■ HOW TO COMPLETE THIS TASK: Report every line of the data that includes "agent".

■ WORKING DATA:
⟨

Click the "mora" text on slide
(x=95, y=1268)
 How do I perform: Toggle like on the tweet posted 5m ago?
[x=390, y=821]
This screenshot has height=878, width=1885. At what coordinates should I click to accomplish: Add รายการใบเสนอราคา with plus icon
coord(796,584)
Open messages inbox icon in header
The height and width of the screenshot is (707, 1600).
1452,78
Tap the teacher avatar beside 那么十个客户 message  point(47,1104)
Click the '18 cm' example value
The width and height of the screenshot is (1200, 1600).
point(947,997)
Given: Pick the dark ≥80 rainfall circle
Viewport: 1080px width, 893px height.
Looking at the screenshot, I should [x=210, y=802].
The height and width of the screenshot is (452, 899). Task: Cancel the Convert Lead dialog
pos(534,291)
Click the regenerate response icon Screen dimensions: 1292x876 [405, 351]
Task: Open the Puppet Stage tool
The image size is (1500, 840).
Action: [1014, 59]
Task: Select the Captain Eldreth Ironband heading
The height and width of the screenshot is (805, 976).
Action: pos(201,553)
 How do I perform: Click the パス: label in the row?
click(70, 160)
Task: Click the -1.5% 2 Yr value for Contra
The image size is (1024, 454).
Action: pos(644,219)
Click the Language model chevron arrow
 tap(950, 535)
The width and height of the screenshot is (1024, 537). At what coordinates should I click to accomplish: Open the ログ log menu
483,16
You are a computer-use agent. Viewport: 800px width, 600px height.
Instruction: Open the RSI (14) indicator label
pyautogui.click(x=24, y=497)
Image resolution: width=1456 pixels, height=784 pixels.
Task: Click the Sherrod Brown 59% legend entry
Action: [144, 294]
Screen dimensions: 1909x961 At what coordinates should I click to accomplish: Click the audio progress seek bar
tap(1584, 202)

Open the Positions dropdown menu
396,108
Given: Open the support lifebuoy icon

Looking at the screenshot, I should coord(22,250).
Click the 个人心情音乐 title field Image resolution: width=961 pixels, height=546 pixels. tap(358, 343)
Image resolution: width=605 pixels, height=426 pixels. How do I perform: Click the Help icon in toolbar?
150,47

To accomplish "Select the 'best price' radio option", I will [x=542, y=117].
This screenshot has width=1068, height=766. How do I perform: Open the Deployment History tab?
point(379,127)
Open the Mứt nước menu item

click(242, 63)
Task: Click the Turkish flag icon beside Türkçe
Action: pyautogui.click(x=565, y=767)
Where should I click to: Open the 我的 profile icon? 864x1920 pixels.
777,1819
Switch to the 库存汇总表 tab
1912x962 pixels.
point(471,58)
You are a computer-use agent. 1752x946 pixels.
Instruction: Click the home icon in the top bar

⟩

■ WORKED SOLUTION:
You are a computer-use agent. Viewport: 800px width, 600px height.
You are a computer-use agent. 1752x946 pixels.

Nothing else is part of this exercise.